[PASSAGE PROVIDED]:
---*---

In 1998, when congressional primaries were split from other races, just 7 percent of the state's voters turned out to select party nominees for the U.S. House.

"Do they (the other races) go forward? Do we stop everything? Primaries are expensive," said Senate Majority Leader Tony Rand, D-Cumberland.

Senate leader Marc Basnight, D-Dare, said he hoped to "avoid disruptions of our democratic process, and we will consider any options that help us work toward that goal."

Ballantine urged Democratic leaders and the state Board of Elections to set a new date in which all primaries, including legislative races, could be decided.

Questions remain about whether the state elections board can move other primary elections without a vote by the General Assembly, which isn't scheduled to convene until May 28. State elections director Gary Bartlett said he believes the board will consult with legislative leaders before taking any action.

But the order also raises the possibility that lawmakers could hold a special legislative session to address a final court ruling.

Officials at the state attorney general's office agreed Thursday's order effectively delays the legislative primaries. However, Rand and other state officials weren't willing to concede that the May 7 primaries wouldn't proceed through additional court action.

Tom Farr, a lawyer representing the Republicans, said he believes the order sends a clear signal from the state's high court that elections should be moved.

"It is obviously an extraordinary remedy and indicates that they felt an extraordinary remedy was needed," Farr said.

John Bason, a spokesman for state Attorney General Roy Cooper, said the order should not be viewed as a final ruling.

"We trust that the Supreme Court will carefully consider this case on the merits when it is argued in April," he said.

News and Observer
Primaries in doubt
By Wade Rawlins
March 7, 2002

The N.C. Supreme Court today barred the state from holding primary elections for the state House and Senate on May 7 using districts that a lower court had found to be unconstitutional.

The unanimous order, while it applies only to legislative elections, places in question whether all primary elections will be rescheduled by the state Board of Elections. It came less than a week after the end of candidate filing for the primaries.

---*---

[DATASET CONTENT]:
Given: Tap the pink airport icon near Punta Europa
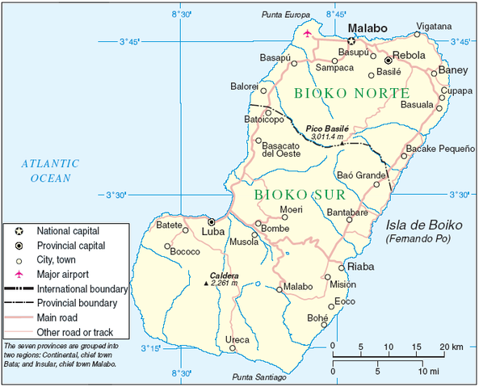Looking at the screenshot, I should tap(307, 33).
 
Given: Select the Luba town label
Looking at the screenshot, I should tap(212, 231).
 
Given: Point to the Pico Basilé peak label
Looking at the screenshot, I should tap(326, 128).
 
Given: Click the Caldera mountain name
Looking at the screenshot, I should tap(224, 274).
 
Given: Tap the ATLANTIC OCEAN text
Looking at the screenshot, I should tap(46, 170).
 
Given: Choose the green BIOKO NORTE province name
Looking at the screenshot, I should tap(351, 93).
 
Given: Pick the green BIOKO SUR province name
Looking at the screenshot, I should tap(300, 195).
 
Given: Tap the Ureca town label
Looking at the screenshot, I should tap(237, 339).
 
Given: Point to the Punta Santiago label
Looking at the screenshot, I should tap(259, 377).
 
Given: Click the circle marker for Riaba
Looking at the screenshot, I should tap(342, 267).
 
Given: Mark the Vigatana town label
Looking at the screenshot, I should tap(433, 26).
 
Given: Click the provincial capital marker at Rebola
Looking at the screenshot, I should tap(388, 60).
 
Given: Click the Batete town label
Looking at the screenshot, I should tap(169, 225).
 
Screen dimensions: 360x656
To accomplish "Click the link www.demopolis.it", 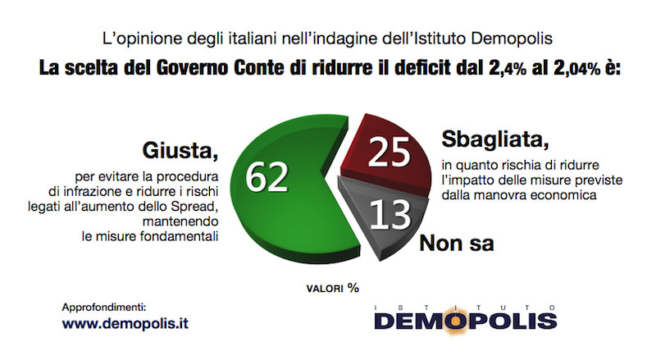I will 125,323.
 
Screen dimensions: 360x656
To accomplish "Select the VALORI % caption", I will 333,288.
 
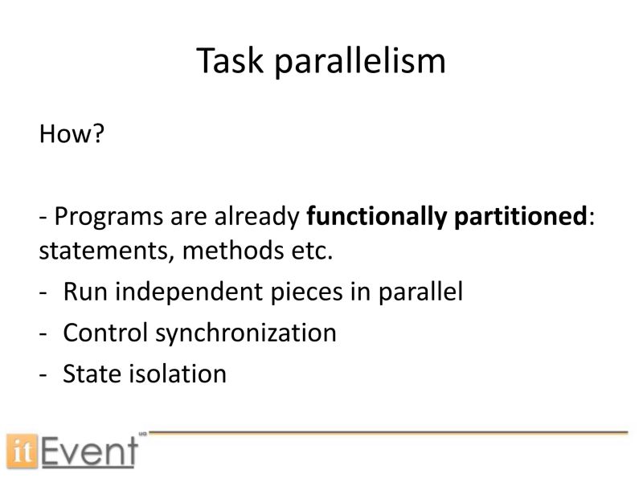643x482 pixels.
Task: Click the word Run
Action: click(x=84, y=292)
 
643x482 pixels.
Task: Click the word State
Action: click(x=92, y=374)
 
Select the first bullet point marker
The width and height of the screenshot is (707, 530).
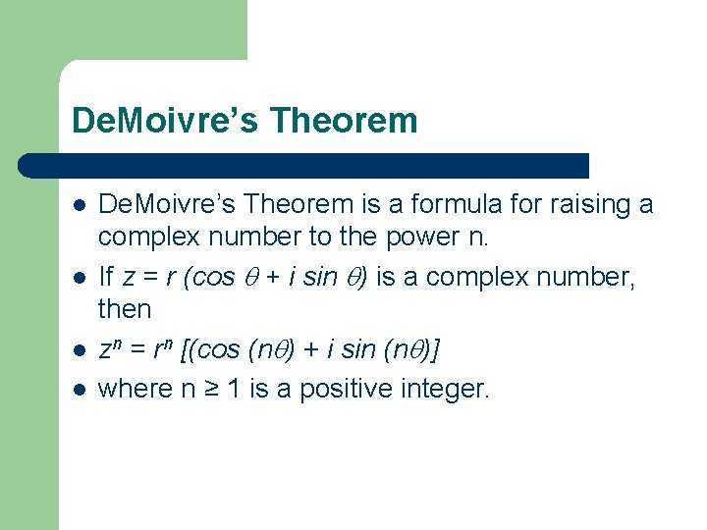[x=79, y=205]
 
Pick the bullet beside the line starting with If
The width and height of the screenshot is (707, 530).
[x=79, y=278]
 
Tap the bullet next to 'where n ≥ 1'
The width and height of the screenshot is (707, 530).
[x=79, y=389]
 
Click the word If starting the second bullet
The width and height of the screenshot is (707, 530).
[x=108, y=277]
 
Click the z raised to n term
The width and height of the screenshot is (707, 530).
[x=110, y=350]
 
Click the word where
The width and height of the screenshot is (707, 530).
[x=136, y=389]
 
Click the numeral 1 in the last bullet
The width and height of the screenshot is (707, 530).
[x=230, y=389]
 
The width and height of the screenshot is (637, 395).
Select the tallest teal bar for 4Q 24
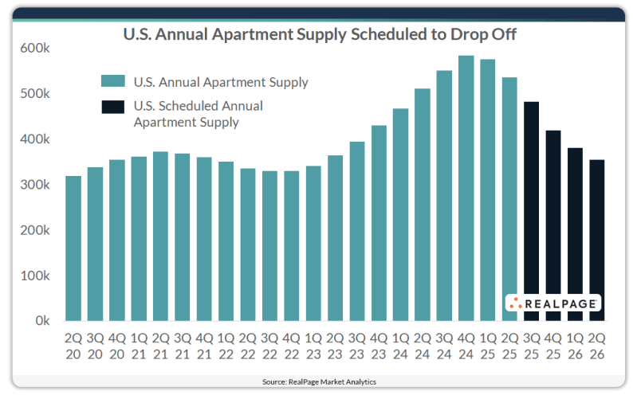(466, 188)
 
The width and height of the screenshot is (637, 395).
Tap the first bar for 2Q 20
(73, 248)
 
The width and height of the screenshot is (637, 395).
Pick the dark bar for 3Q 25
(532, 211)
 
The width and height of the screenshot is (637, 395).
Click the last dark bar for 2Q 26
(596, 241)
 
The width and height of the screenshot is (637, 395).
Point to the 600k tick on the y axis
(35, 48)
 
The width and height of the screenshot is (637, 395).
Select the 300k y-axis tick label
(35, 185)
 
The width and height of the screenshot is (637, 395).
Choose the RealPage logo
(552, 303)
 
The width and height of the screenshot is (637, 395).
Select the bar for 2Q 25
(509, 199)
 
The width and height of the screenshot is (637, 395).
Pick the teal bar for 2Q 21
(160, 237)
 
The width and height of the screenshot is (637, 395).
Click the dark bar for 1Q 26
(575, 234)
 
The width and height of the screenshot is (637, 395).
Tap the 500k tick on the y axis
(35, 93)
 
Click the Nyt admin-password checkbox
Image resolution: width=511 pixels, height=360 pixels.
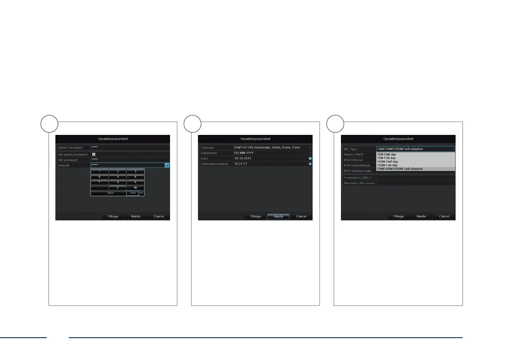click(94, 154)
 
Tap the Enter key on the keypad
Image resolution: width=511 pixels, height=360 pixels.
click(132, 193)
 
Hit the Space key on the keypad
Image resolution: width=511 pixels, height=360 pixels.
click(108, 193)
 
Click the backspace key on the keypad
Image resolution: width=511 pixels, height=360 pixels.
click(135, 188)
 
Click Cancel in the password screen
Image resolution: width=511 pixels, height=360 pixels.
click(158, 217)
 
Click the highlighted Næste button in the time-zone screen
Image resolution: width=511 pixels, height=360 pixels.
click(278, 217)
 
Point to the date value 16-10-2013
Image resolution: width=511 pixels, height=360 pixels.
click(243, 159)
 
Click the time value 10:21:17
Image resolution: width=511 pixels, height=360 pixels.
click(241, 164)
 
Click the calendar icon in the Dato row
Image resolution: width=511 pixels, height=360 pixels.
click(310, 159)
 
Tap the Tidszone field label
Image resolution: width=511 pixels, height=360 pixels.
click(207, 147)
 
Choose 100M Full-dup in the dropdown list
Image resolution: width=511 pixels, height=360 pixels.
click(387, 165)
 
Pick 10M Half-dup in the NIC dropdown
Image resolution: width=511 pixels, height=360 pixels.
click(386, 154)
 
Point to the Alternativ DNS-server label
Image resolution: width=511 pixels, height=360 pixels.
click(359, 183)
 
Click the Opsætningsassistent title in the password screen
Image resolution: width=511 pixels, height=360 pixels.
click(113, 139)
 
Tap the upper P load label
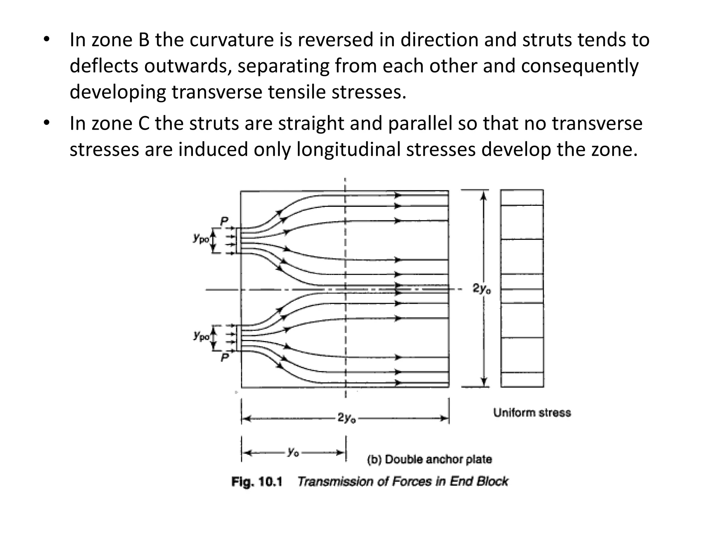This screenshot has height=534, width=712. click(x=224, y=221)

---*---

[TASKS]:
1. According to the article on the North Carolina primaries, when is the General Assembly scheduled to convene?
2. Pick up the article on the North Carolina primaries right after its last sentence and write what comes next.
The records aren't needed for any of this.

[TASK-BY-TASK RESULTS]:
1. May 28.

2.
Last month, Superior Court Judge Knox Jenkins agreed with Republicans that the legislative districts drawn by the Democrat-controlled General Assembly last year unnecessarily split counties in violation of the state Constitution.

The Supreme Court has scheduled oral arguments April 4 on the appeal of that decision. Republican plaintiffs contend that the legislature split more counties than was necessary to comply with the federal Voting Rights Act. The aim, the plaintiffs said, was to ensure Democratic control of the General Assembly.

Section 5 of the Voting Rights Act, which prohibits the dilution of minority voting strength, covers 40 North Carolina counties. The new district maps that the General Assembly approved split 70 counties to form state House districts and split 51 counties to create Senate districts.

Democratic legislators claimed that they did not have to abide by the whole counties' provision because the Justice Department objected to it 1981 and a U.S. District Court ruled in 1983 that the provision was unenforceable.

If the Supreme Court upholds the lower court decision, the General Assembly would have to return to Raleigh and redraw the districts before legislative primaries could be held.

Even with the expedited hearing schedule, the court said there may be insufficient time to resolve the issue in an orderly manner for legislative primary elections to be held in May.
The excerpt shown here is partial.